10 Delicious Guilt-Free Ways to Eat Spaghetti Squash
Using spaghetti squash offers spaghetti-like "noodles" without packing on unwanted calories and carbs. Try these 10 delicious, guilt-free ways to eat spaghetti squash for a nutritious dish.
Eating pasta generally makes people cringe when trying to cut carbs and calories. However, the use of spaghetti squash offers alternative spaghetti-like "noodles" without regretful strings attached. Loaded with vitamins A and C and fiber, its intake is far from shameful. Try these 10 delicious, guilt-free ways to eat spaghetti squash for a nutritious dish!

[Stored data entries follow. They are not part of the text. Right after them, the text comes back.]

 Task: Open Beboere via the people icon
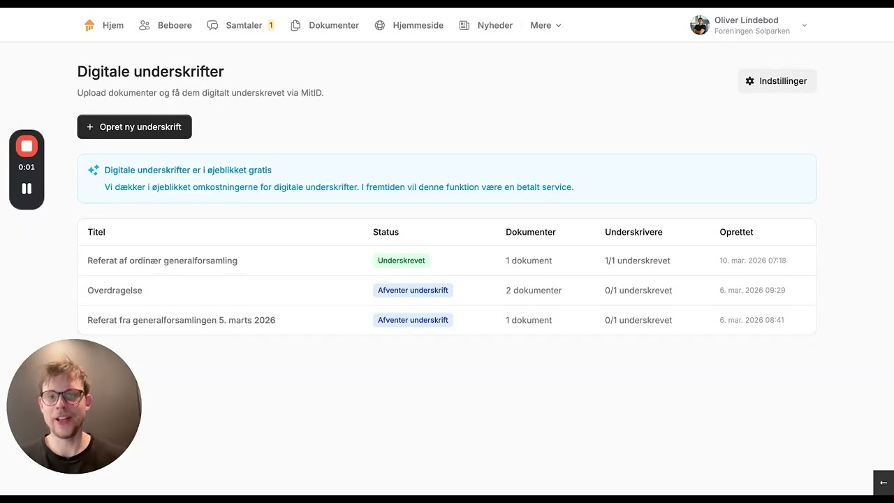coord(145,25)
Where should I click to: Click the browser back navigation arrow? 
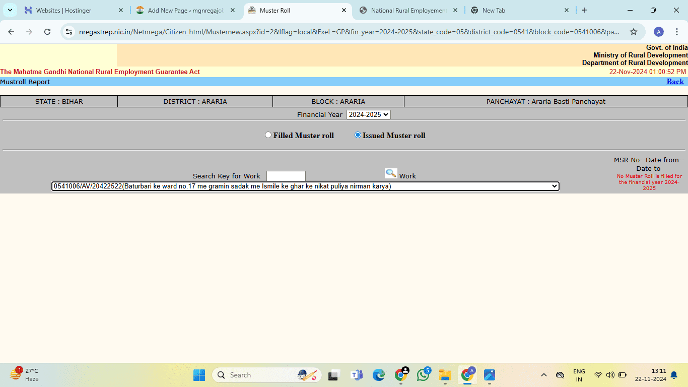[11, 31]
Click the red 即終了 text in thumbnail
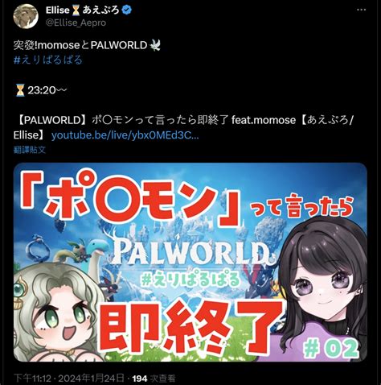381x385 pixels. [x=191, y=326]
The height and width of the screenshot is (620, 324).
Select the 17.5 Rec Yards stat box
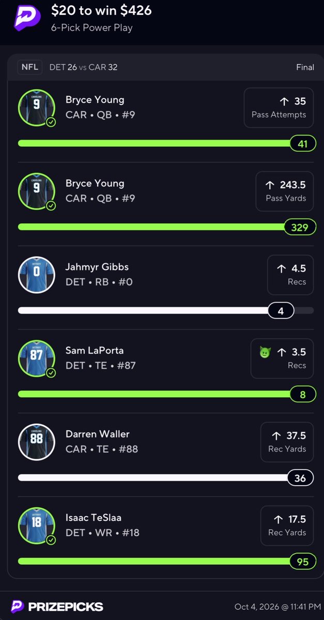point(287,526)
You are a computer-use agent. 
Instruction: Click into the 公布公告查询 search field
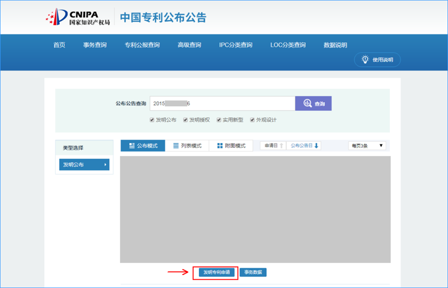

How to Cook Spaghetti Squash
There are several ways to get spaghetti squash into an edible product. Whether in an oven or microwave, check out these cooking methods and tips:
Baked or Roasted in an Oven
Preheat oven to 400 degrees Fahrenheit. Cut squash in half and scoop out the pulp and seeds. Lay the two halves in a casserole dish with hollowed and cut sides facing down with rinds facing upwards. Fill the dish with a half cup of water and bake for approximately 30 to 35 minutes, or until the flesh is tender. Rake a fork back in forth to remove the spaghetti-like flesh.
As an alternative method, preheat oven to 425 degrees Fahrenheit. Half and deseed the squash and drizzle flesh with two tablespoons olive oil. On a parchment-lined baking sheet, place cut side down and roast in the oven for about an hour. Once the flesh is tender, scrape out with a fork.
Quick in a Microwave
If time is not on your side, utilizing the microwave can be a quick option. Once the squash is halved and the seeds are removed, place in microwave for approximately 10 minutes and scrape out the flesh once slightly cooled.
5 Quick Tips:
1. Choose a spaghetti squash that is firm and store in a dry spot for two to three months!
2. Cut the squash at the waist (opposed to end-to-end) to produce longer "spaghetti" strands.
3. If the squash is too tough to cut, soften the squash by popping it in the microwave for about a minute.
4. Too much moisture in the "noodles?" Reduce the amount of water in the bottom of the baking dish or roast without any added water.
5. Keep the seeds! Similar to pumpkin seeds, they can be roasted and eaten as a nutritious snack or topped on salad for added crunch.
10 Spaghetti Squash Recipes and Ideas:
1. Simply Spaghetti Squash
Spaghetti squash offers slight flavor even without added sauces and toppings. But to compliment the lightness even further, drizzle the "noodles" with a little extra virgin olive oil and sprinkle with salt and pepper as desired.
2. Spaghetti and Meatballs
Reduce carb content of traditional spaghetti and meatballs without compromising protein and flavor. Top noodles with turkey or beef meatballs and favorite pasta sauce. Add spinach into noodles or meatballs for added nutrients.
3. Healthified Chicken Parmesan
Skip out on heavy, breaded chicken parmesan by opting for a grilled chicken breast. Cube chicken into bite-sized pieces and add to tomato sauce. Garnish with parsley and oregano for added flavor and aesthetic.
4. A Mediterranean Meal
Amplify the "simple spaghetti squash" version noted above with black olives, sundried tomatoes, and a grilled chicken breast. Serve dish chilled or warm and garnish with fresh herbs and feta cheese.
5. Go Green with Pesto
Pesto sauce is loaded with antioxidants and nutrients. Check out this easy-to-prepare pesto sauce to compliment your next spaghetti squash.
6. Chinese Beef and Broccoli
For a lighter Chinese dish, mix broccoli and other desired veggies with squash. Top with lean beef, drizzle with soy sauce, and add fresh scallions and chopped peanuts for extra crunch.
7. Cajun Shrimp
Load up the spaghetti squash with fresh shrimp, garlic, cayenne pepper, and paprika for a well-balanced meal. Drizzle with olive oil and garnish with green onions for added depth!
8. Enchilada Boats
Load up cooked squash halves with shredded beef or chicken, jalapenos, and garlic. Spoon on enchilada sauce and sprinkle with cheddar cheese as desired. Replace sour cream with a heaping scoop of plain Greek yogurt for supplementary protein.
9. Tasty Tacos
Let the nutritious noodles fill taco shells! Mix spaghetti squash with black beans, chopped tomatoes, and sliced avocados. Squeeze lime juice atop and garnish with fresh cilantro for a vegan taco twist.
10. Breakfast Bowls
Top cooked squash halves with hard or soft boiled eggs for a unique breakfast option. Make your bowl your own with your favorite breakfast toppings and flavors!